Task requirements -
Please, starting at the line that contains "Task: Open the Firefox application menu", reproduce every line exactly until the records run out, skipping all pictures.

Extracted entries -

···

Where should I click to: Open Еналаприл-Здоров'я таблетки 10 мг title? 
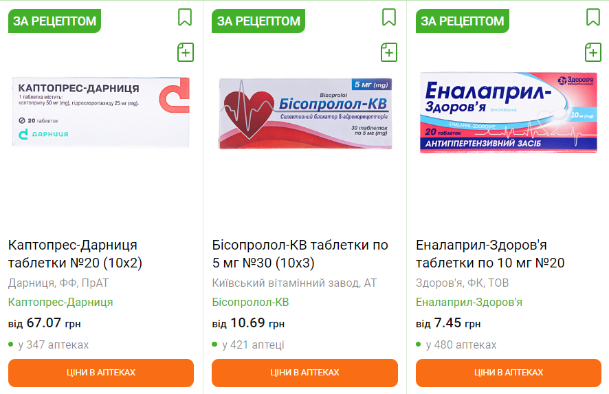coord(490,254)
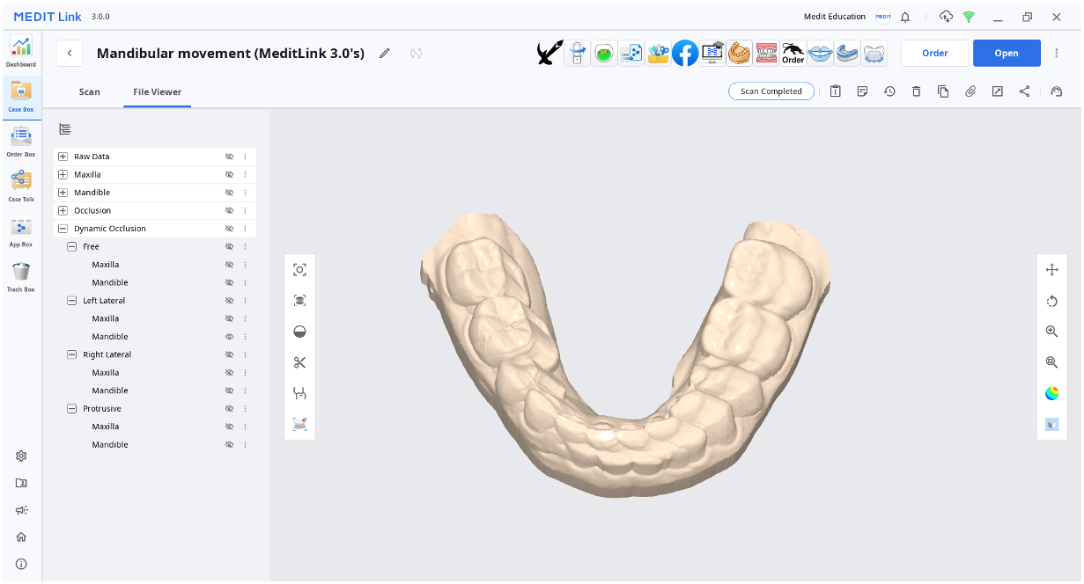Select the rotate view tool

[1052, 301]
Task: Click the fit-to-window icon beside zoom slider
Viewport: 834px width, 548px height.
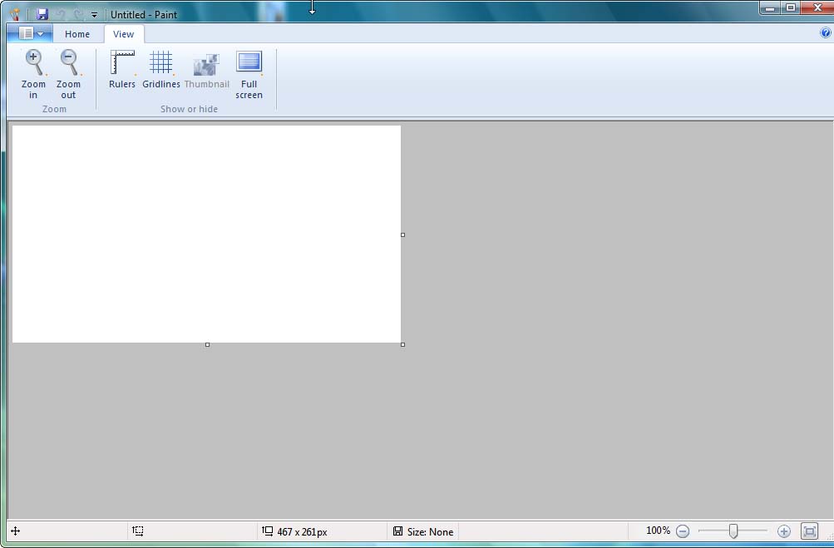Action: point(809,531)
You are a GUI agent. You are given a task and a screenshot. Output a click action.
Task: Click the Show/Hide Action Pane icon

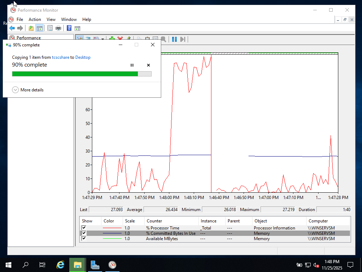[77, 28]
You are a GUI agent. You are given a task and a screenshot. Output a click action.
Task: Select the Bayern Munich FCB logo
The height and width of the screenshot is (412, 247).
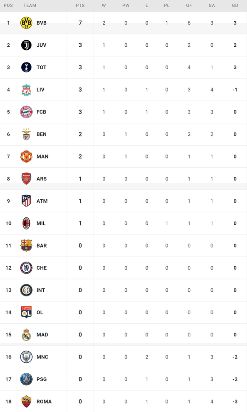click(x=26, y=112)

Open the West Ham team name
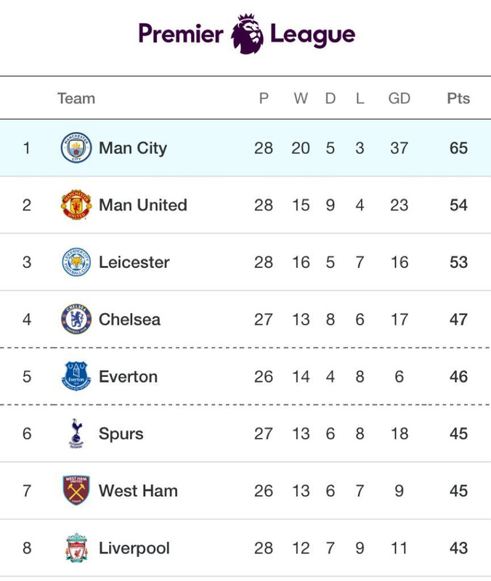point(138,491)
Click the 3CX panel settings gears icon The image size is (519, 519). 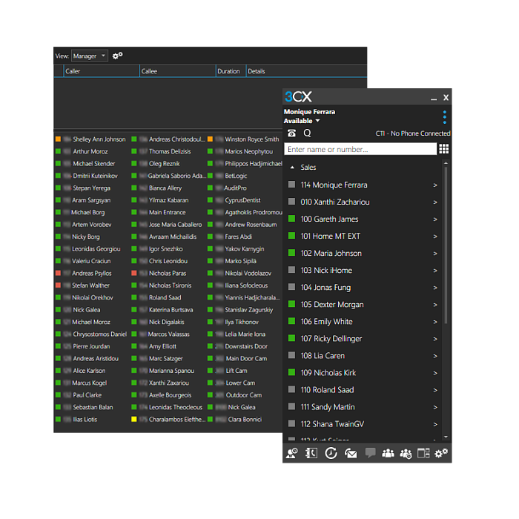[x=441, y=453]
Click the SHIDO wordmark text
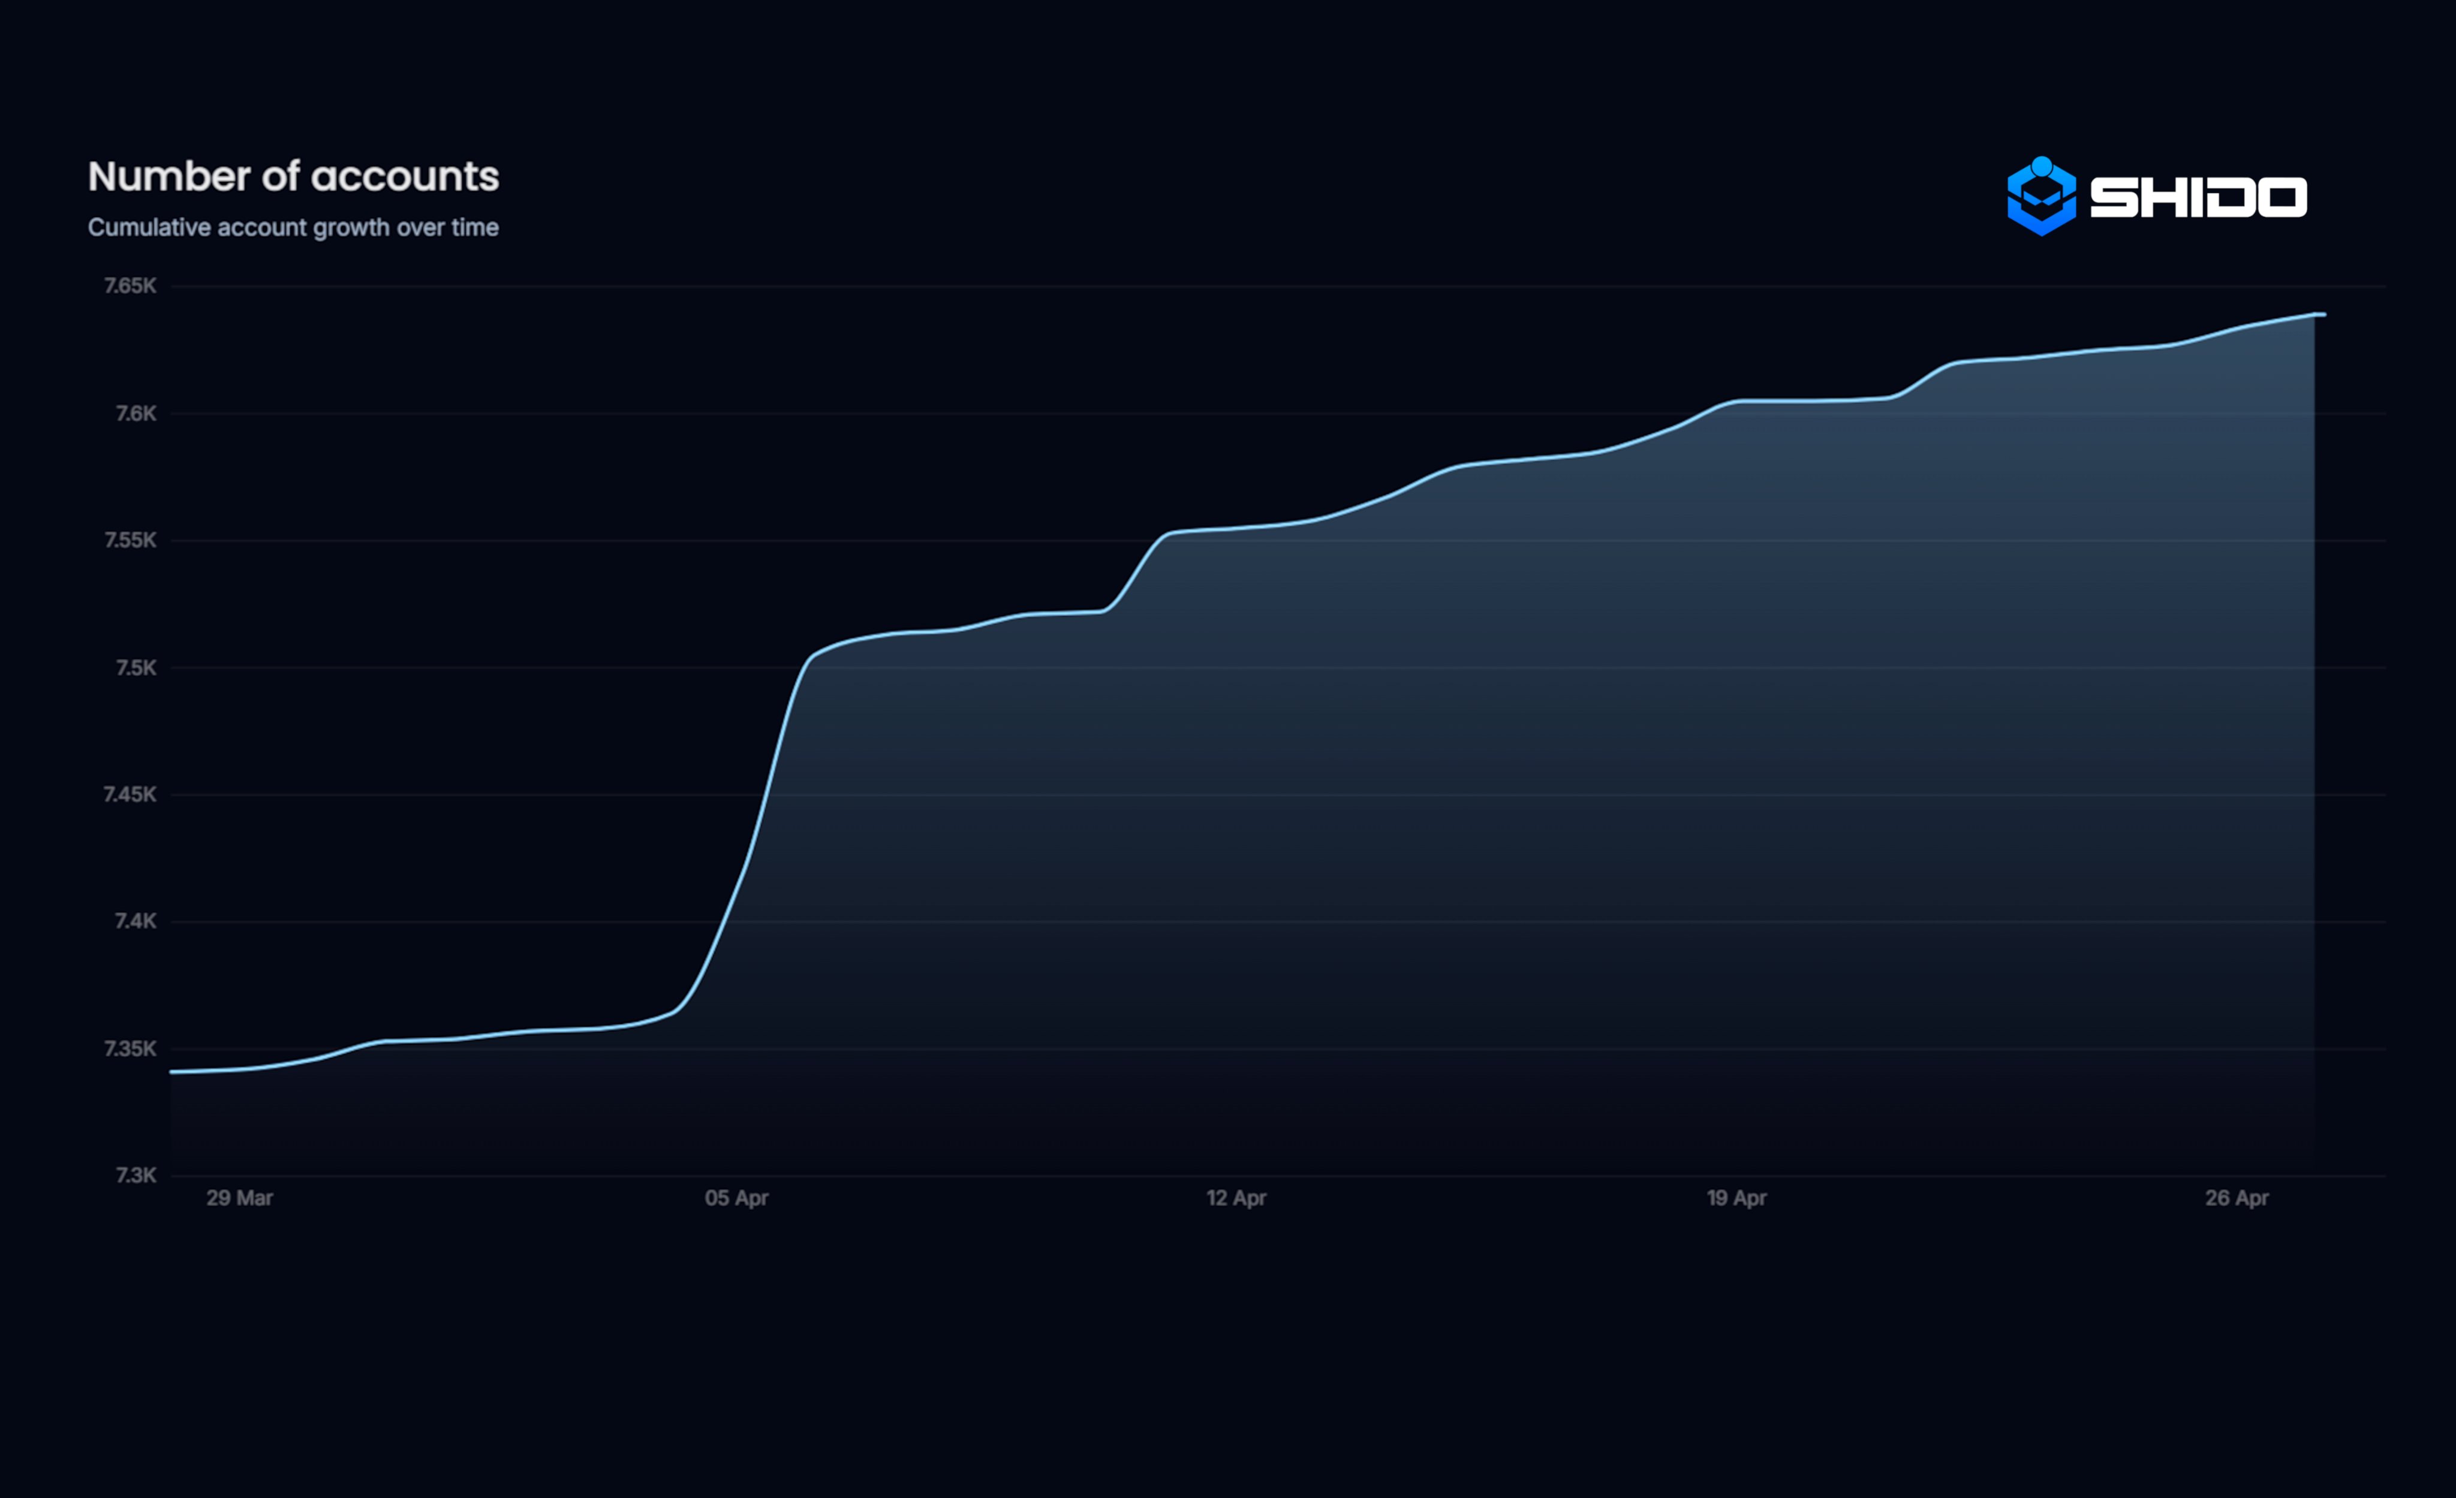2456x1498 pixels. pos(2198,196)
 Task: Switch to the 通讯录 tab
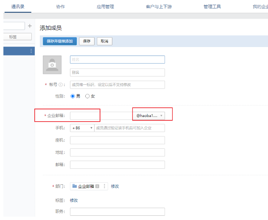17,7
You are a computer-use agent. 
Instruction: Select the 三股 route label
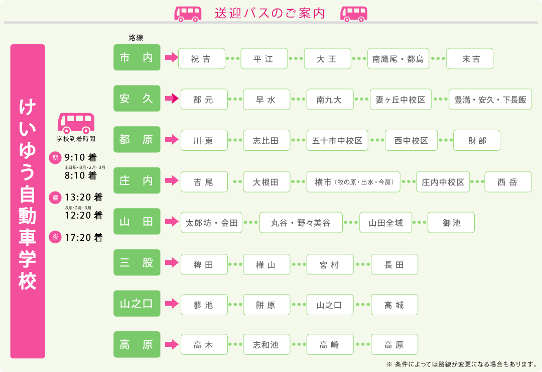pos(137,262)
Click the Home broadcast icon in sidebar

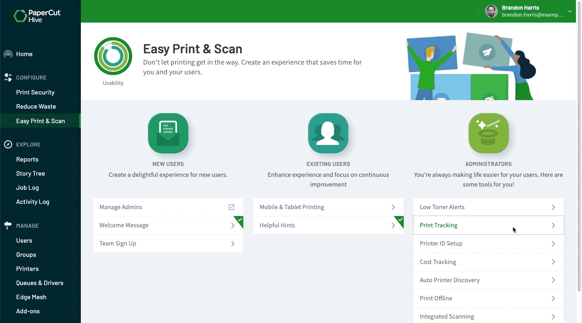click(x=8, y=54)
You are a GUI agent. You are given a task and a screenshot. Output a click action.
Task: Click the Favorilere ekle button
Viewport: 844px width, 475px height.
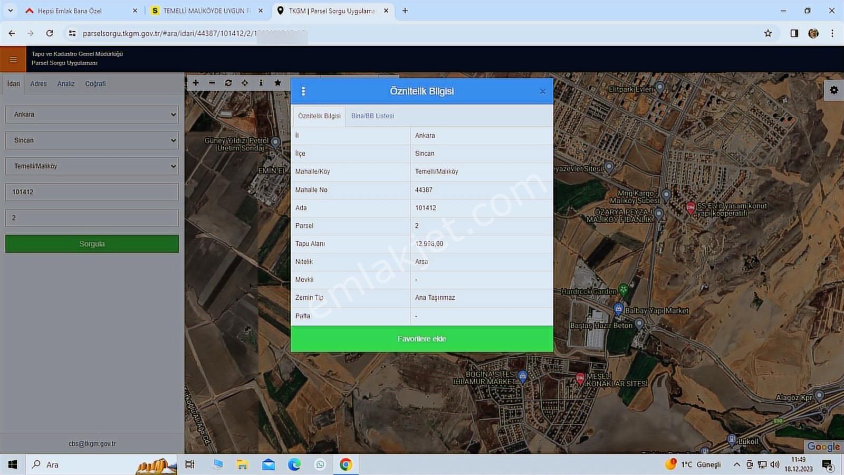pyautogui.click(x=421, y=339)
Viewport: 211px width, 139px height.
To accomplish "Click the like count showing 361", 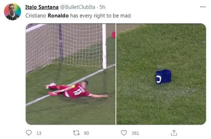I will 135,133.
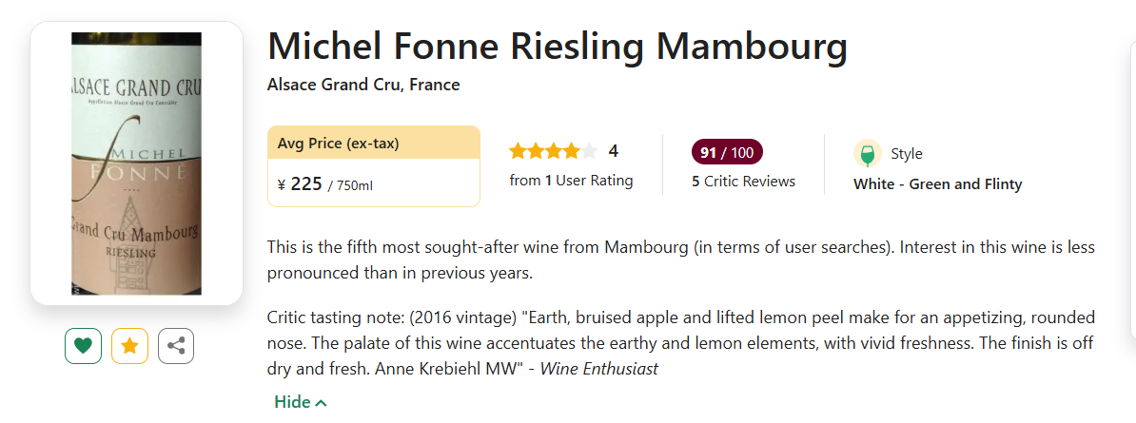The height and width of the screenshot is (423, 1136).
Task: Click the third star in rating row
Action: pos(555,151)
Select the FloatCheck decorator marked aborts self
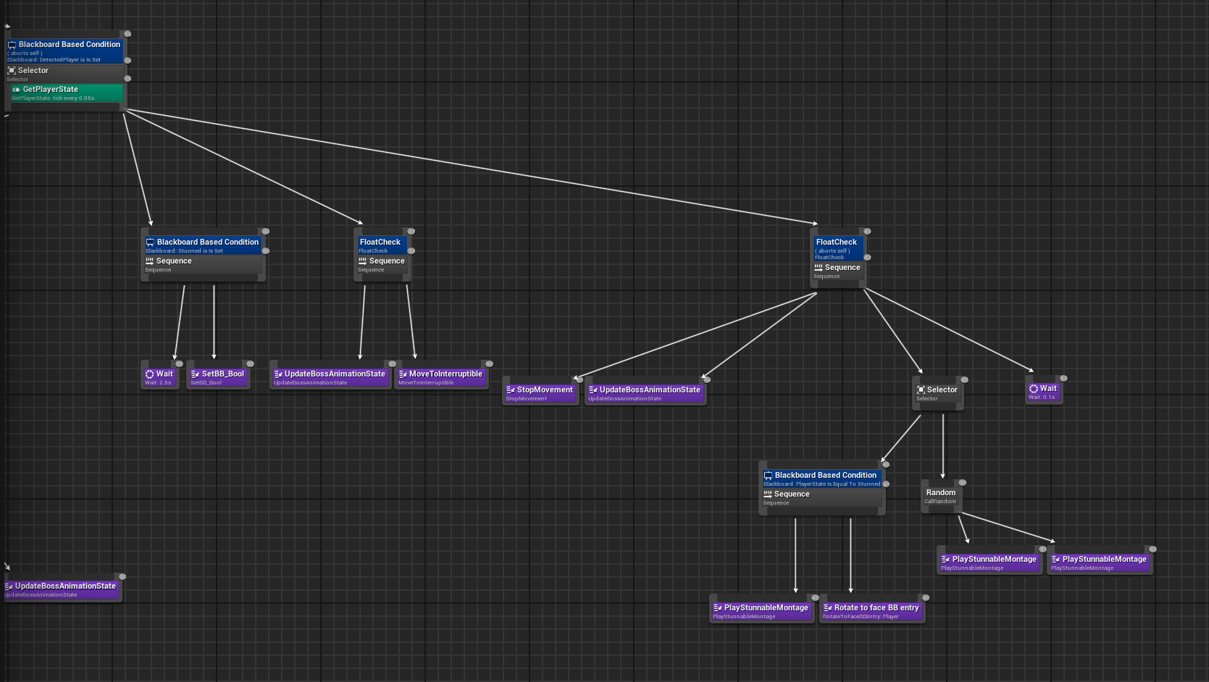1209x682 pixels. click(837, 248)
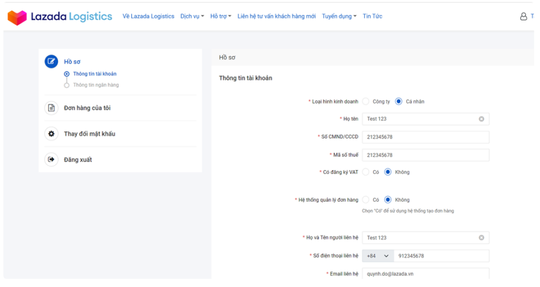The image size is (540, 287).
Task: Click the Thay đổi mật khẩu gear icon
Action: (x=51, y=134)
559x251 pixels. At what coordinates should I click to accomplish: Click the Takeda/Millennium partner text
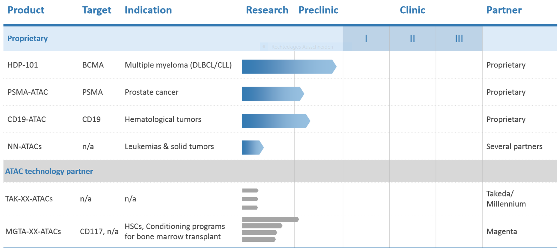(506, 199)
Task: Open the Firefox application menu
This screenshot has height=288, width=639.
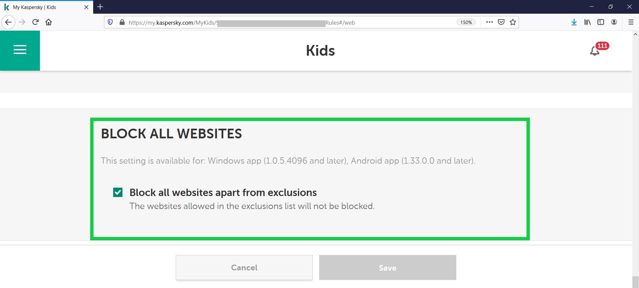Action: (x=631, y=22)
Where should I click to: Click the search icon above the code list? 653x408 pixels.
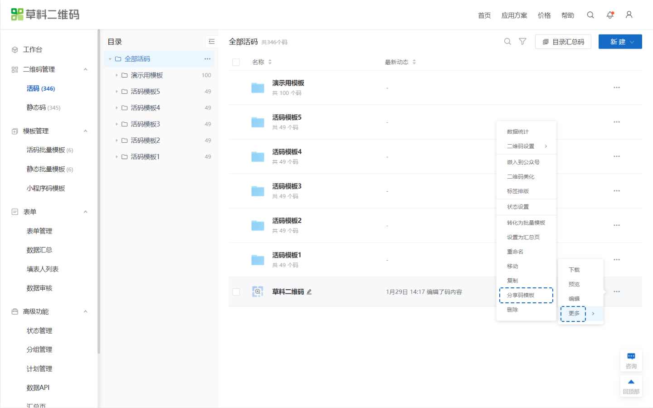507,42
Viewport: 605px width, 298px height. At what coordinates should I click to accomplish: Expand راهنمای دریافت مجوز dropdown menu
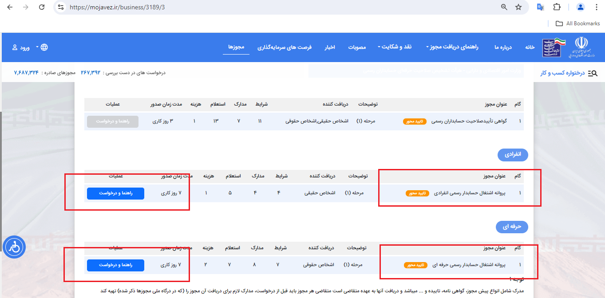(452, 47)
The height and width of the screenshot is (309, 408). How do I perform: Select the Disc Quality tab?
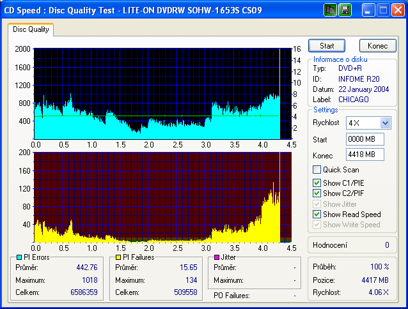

···

Result -
Task: Open the Firefox application menu
This screenshot has height=288, width=639.
Action: (x=631, y=22)
Where should I click to: Click the search icon above the code list? 653x408 pixels.
507,42
Viewport: 605px width, 298px height. At what coordinates should I click to accomplish: Expand راهنمای دریافت مجوز dropdown menu
(452, 47)
The height and width of the screenshot is (309, 408). How do I perform: Select the Disc Quality tab?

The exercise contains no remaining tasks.